Channelpedia

PubMed 19959227


Referenced in Channelpedia wiki pages of: none

Automatically associated channels: Kv1.3 , Slo1



Title: Differential calcium signaling and Kv1.3 trafficking to the immunological synapse in systemic lupus erythematosus.

Authors: Stella A Nicolaou, Lisa Neumeier, Koichi Takimoto, Susan Molleran Lee, Heather J Duncan, Shashi K Kant, Anne Barbara Mongey, Alexandra H Filipovich, Laura Conforti

Journal, date & volume: Cell Calcium, 2010 Jan , 47, 19-28

PubMed link: http://www.ncbi.nlm.nih.gov/pubmed/19959227


Abstract
Systemic lupus erythematosus (SLE) T cells exhibit several activation signaling anomalies including defective Ca(2+) response and increased NF-AT nuclear translocation. The duration of the Ca(2+) signal is critical in the activation of specific transcription factors and a sustained Ca(2+) response activates NF-AT. Yet, the distribution of Ca(2+) responses in SLE T cells is not known. Furthermore, the mechanisms responsible for Ca(2+) alterations are not fully understood. Kv1.3 channels control Ca(2+) homeostasis in T cells. We reported a defect in Kv1.3 trafficking to the immunological synapse (IS) of SLE T cells that might contribute to the Ca(2+) defect. The present study compares single T cell quantitative Ca(2+) responses upon formation of the IS in SLE, normal, and rheumatoid arthritis (RA) donors. Also, we correlated cytosolic Ca(2+) concentrations and Kv1.3 trafficking in the IS by two-photon microscopy.

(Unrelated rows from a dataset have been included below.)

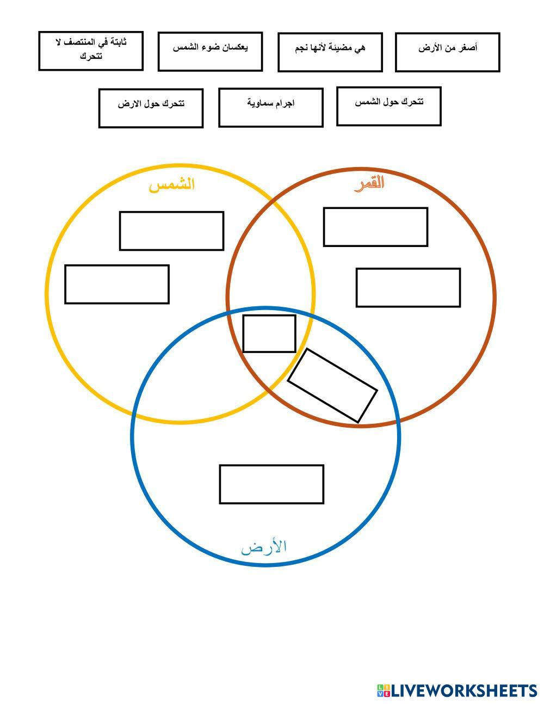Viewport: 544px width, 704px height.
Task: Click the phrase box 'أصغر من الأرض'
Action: [x=447, y=52]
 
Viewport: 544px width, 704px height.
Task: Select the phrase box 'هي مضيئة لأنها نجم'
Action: [x=330, y=52]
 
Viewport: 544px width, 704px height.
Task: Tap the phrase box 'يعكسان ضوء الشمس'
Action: [x=210, y=51]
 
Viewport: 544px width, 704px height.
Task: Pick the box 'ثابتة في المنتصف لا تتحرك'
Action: [x=91, y=51]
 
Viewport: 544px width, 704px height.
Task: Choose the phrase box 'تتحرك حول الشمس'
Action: [x=388, y=106]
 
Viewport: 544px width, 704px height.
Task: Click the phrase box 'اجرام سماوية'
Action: [x=270, y=107]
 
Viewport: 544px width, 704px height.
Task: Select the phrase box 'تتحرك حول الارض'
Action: [x=151, y=108]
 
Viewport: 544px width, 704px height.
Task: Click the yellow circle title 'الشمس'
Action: [x=172, y=184]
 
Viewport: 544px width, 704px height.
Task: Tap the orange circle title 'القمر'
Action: [x=369, y=183]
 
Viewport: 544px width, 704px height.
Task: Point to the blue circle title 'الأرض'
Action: [x=264, y=546]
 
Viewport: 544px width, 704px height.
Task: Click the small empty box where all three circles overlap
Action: [x=269, y=334]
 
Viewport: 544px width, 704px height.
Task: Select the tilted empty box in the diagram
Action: [x=332, y=385]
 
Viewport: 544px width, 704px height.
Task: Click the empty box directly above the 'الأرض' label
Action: [x=271, y=484]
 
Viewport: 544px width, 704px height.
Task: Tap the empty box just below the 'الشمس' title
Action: [x=171, y=231]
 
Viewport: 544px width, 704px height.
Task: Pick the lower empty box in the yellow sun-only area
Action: [x=116, y=284]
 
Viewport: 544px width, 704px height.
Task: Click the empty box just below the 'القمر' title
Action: [x=375, y=226]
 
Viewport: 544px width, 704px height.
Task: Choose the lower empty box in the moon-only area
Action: [x=408, y=287]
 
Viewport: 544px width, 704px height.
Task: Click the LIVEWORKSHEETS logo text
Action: [x=464, y=690]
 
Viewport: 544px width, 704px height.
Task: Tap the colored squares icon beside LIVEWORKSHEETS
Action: [x=384, y=690]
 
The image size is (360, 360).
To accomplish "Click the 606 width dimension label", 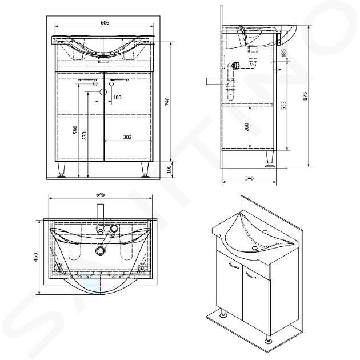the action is click(105, 22).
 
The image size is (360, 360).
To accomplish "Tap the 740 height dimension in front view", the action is click(167, 101).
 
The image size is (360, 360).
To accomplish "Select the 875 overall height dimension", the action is click(305, 96).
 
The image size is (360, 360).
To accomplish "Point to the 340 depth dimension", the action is click(249, 178).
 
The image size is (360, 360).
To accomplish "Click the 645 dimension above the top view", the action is click(101, 194).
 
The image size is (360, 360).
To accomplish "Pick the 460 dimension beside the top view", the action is click(35, 258).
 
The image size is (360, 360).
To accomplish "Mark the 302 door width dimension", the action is click(127, 137).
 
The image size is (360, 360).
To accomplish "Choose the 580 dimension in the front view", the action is click(75, 130).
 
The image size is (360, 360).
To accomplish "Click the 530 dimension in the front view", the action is click(85, 135).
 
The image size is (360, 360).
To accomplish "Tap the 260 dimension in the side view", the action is click(246, 127).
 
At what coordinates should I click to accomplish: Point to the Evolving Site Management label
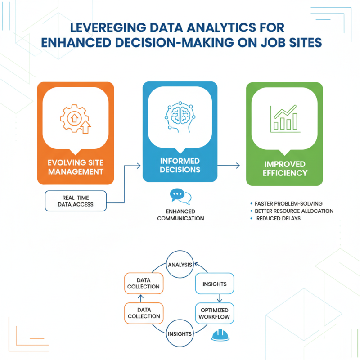(76, 166)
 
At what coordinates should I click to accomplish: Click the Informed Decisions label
(180, 166)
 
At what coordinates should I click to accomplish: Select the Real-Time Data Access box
(76, 201)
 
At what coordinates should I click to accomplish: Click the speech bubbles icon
(180, 196)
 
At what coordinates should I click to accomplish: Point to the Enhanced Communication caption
(180, 215)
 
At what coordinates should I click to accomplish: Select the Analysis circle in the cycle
(180, 265)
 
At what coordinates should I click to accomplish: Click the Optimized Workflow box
(215, 314)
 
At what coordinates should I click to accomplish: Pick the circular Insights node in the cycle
(180, 334)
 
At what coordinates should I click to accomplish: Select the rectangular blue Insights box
(215, 284)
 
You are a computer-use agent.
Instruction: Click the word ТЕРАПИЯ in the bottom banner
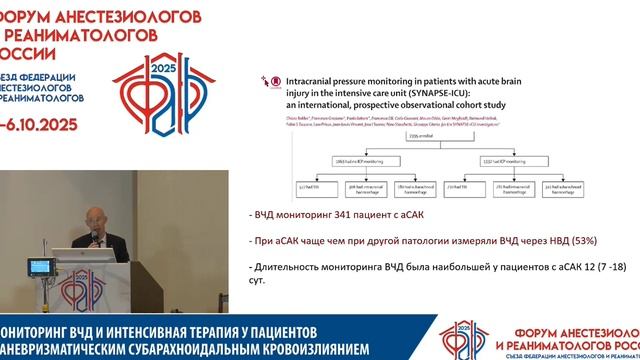pos(231,331)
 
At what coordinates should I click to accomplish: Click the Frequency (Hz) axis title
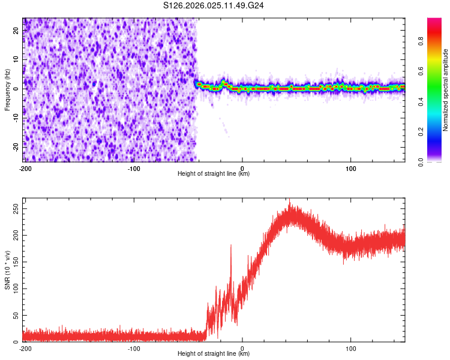pyautogui.click(x=7, y=89)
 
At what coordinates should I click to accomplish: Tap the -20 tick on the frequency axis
pyautogui.click(x=15, y=145)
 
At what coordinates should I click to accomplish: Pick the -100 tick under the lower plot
pyautogui.click(x=134, y=349)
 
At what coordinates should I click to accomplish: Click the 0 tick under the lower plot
pyautogui.click(x=242, y=349)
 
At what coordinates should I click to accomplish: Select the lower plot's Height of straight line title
pyautogui.click(x=214, y=354)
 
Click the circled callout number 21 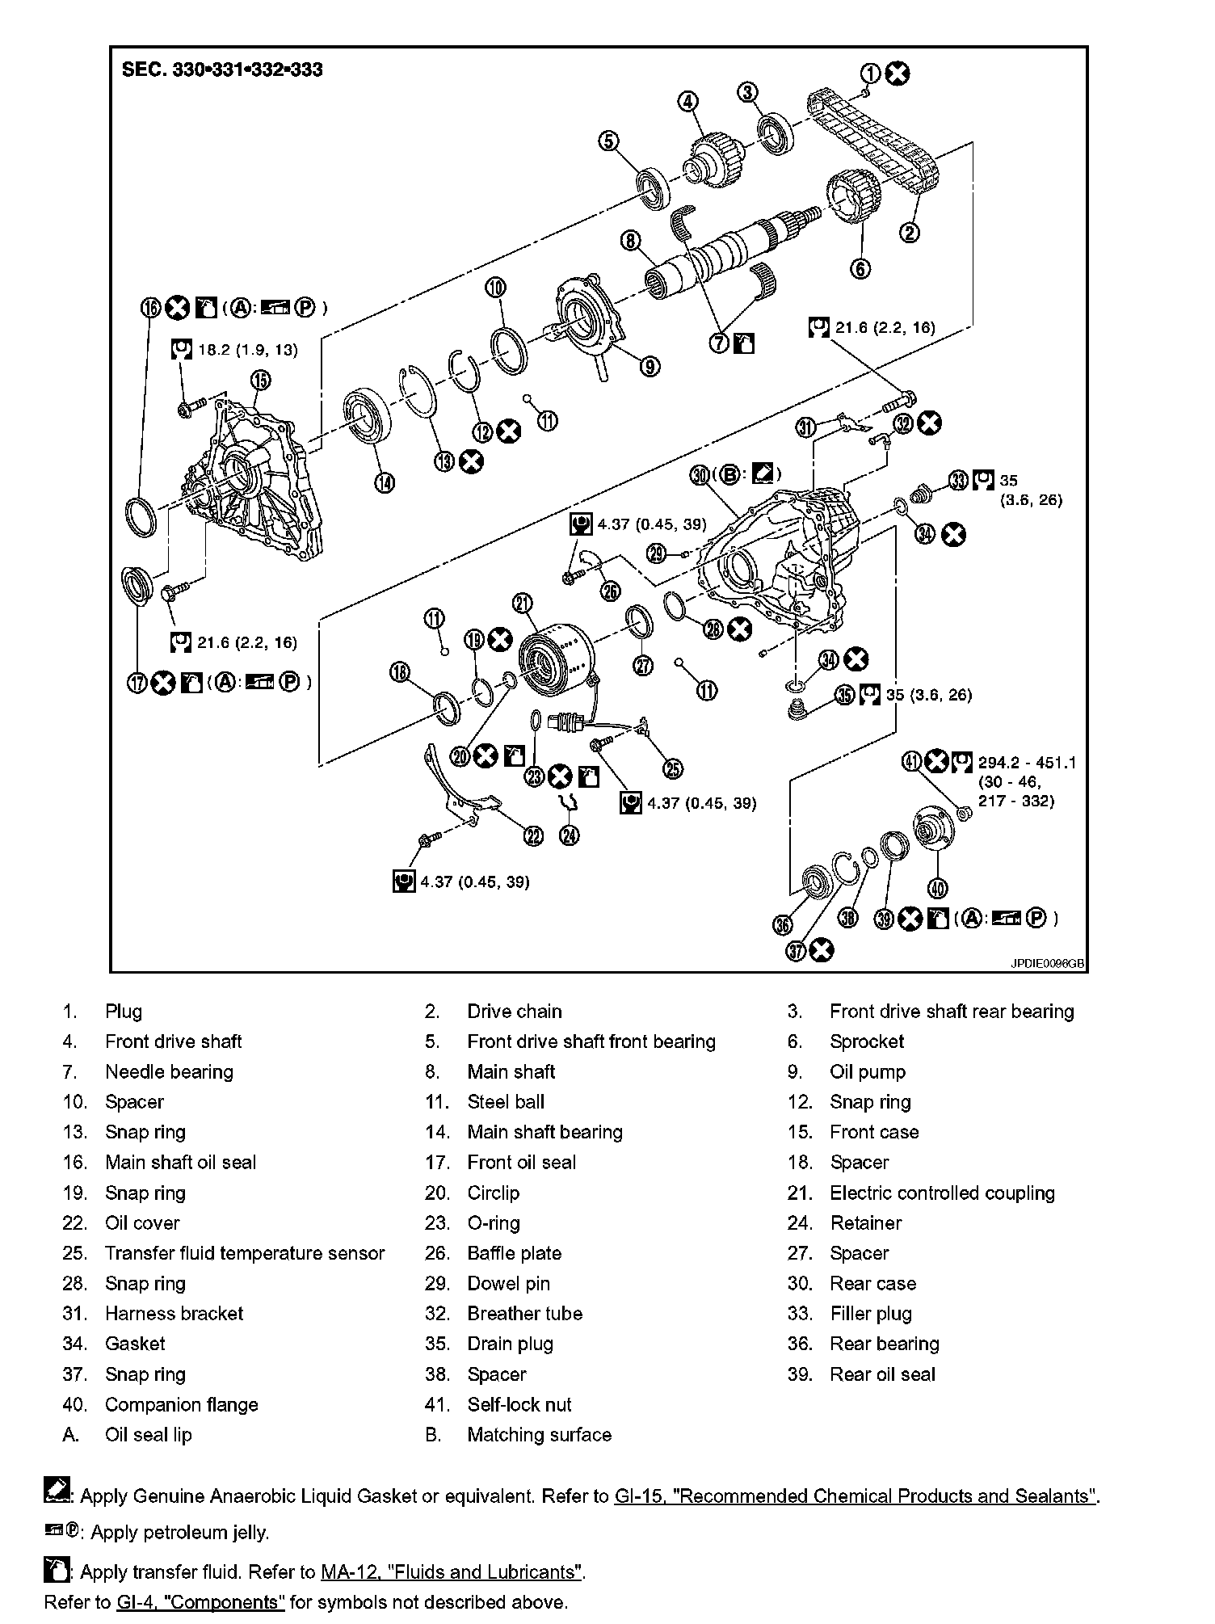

We found that sustained [Ca(2+)](i) elevations constitute the predominant response to antigen stimulation of SLE T cells. This defect is selective to SLE as it was not observed in RA T cells. Further, we observed that in normal T cells termination of Ca(2+) influx is accompanied by Kv1.3 permanence in the IS, while Kv1.3 premature exit from the IS correlates with sustained Ca(2+) responses in SLE T cells. Thus, we propose that Kv1.3 trafficking abnormalities contribute to the altered distribution in Ca(2+) signaling in SLE T cells. Overall these defects may explain in part the T cell hyperactivity and dysfunction documented in SLE patients.